== Try it ==
Could you set down all of the data again, exactly as it stands?

Given data Start Marker

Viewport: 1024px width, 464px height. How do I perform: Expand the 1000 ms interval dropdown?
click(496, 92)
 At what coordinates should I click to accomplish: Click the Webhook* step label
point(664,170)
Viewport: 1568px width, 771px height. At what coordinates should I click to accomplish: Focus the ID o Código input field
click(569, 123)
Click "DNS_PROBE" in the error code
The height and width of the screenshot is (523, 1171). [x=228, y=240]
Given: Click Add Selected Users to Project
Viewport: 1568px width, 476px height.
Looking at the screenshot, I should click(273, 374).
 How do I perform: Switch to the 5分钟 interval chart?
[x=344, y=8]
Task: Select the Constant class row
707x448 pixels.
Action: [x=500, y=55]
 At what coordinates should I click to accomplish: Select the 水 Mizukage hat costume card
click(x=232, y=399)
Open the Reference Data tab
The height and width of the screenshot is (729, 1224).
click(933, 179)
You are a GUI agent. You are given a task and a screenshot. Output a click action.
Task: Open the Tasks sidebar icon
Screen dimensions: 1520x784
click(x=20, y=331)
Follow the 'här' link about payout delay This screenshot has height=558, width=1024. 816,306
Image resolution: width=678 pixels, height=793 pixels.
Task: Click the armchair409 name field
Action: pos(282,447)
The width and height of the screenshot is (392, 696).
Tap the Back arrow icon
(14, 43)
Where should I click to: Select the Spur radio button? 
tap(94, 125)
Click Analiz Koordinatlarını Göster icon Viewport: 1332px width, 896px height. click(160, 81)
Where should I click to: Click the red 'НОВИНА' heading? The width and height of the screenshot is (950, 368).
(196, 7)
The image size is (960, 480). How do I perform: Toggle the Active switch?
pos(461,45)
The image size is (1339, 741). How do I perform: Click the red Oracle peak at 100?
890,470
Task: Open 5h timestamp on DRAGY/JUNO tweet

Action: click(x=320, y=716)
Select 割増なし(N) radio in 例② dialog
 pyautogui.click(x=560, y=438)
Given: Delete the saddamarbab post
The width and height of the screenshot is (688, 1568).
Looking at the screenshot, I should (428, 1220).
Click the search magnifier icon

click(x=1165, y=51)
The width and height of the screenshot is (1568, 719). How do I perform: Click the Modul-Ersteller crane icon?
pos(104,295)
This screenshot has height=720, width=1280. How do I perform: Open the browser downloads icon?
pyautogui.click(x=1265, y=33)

Given data End Marker

== Your response ==
Viewport: 1024px width, 464px height. How do I perform: Expand the 1000 ms interval dropdown?
click(496, 92)
 At what coordinates should I click to accomplish: Click the Webhook* step label
point(664,170)
Viewport: 1568px width, 771px height. At what coordinates should I click to accomplish: Focus the ID o Código input field
click(569, 123)
Click "DNS_PROBE" in the error code
The height and width of the screenshot is (523, 1171). [x=228, y=240]
Given: Click Add Selected Users to Project
Viewport: 1568px width, 476px height.
Looking at the screenshot, I should click(273, 374).
 How do I perform: Switch to the 5分钟 interval chart?
[x=344, y=8]
Task: Select the Constant class row
707x448 pixels.
Action: [x=500, y=55]
 At what coordinates should I click to accomplish: Select the 水 Mizukage hat costume card
click(x=232, y=399)
Open the Reference Data tab
The height and width of the screenshot is (729, 1224).
click(933, 179)
You are a GUI agent. You are given a task and a screenshot. Output a click action.
Task: Open the Tasks sidebar icon
Screen dimensions: 1520x784
click(x=20, y=331)
Follow the 'här' link about payout delay This screenshot has height=558, width=1024. 816,306
Image resolution: width=678 pixels, height=793 pixels.
Task: Click the armchair409 name field
Action: pos(282,447)
The width and height of the screenshot is (392, 696).
Tap the Back arrow icon
(14, 43)
Where should I click to: Select the Spur radio button? 
tap(94, 125)
Click Analiz Koordinatlarını Göster icon Viewport: 1332px width, 896px height. click(160, 81)
Where should I click to: Click the red 'НОВИНА' heading? The width and height of the screenshot is (950, 368).
(196, 7)
The image size is (960, 480). How do I perform: Toggle the Active switch?
pos(461,45)
The image size is (1339, 741). How do I perform: Click the red Oracle peak at 100?
890,470
Task: Open 5h timestamp on DRAGY/JUNO tweet

Action: click(x=320, y=716)
Select 割増なし(N) radio in 例② dialog
 pyautogui.click(x=560, y=438)
Given: Delete the saddamarbab post
The width and height of the screenshot is (688, 1568).
Looking at the screenshot, I should (428, 1220).
Click the search magnifier icon

click(x=1165, y=51)
The width and height of the screenshot is (1568, 719). How do I perform: Click the Modul-Ersteller crane icon?
pos(104,295)
This screenshot has height=720, width=1280. How do I perform: Open the browser downloads icon?
pyautogui.click(x=1265, y=33)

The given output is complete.